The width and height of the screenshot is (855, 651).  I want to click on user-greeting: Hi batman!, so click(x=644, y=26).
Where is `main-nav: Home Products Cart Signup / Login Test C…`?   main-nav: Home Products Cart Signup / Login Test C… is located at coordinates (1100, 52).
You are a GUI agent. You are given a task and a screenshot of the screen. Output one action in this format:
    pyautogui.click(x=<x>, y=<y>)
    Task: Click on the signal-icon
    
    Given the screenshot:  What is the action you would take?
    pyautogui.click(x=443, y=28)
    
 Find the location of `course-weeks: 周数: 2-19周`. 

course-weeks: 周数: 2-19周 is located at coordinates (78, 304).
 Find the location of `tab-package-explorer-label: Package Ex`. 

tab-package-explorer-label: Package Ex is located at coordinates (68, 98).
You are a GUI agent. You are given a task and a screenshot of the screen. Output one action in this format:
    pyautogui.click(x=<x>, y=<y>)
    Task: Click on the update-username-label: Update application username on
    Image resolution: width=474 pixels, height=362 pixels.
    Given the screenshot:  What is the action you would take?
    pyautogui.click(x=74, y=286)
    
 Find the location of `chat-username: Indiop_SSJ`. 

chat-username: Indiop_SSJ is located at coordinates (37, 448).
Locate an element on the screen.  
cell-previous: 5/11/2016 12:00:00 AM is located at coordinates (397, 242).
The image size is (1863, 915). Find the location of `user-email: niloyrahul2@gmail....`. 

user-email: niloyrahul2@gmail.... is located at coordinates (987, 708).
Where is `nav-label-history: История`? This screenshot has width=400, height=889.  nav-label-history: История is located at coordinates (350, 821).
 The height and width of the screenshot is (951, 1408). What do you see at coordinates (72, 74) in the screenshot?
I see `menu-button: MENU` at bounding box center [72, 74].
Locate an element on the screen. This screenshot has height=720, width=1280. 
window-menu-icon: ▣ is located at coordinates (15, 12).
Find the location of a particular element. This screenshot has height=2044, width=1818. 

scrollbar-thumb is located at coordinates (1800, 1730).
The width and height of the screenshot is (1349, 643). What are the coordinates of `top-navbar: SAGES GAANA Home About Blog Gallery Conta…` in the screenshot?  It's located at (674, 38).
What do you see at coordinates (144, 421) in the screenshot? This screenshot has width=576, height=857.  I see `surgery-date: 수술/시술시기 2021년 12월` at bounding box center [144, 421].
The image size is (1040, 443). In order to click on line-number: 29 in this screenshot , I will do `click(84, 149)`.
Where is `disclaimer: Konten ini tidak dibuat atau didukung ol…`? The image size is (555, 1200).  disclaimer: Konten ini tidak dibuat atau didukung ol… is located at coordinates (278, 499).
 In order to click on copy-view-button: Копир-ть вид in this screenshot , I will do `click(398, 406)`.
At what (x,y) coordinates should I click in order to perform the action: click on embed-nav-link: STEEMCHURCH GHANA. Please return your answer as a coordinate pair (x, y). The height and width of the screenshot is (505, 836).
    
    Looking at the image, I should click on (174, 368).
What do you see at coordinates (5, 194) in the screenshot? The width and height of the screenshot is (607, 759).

━━━━━━

▶ **EXERCISE DETAILS**: Quote the lines starting at the one containing "coordinates (350, 821)." and ending at the one containing "The height and width of the screenshot is (951, 1408).", reproducing each line exactly.

▶ **RESPONSE BELOW**:
Where is `nav-label-history: История`? This screenshot has width=400, height=889.  nav-label-history: История is located at coordinates (350, 821).
 The height and width of the screenshot is (951, 1408). What do you see at coordinates (72, 74) in the screenshot?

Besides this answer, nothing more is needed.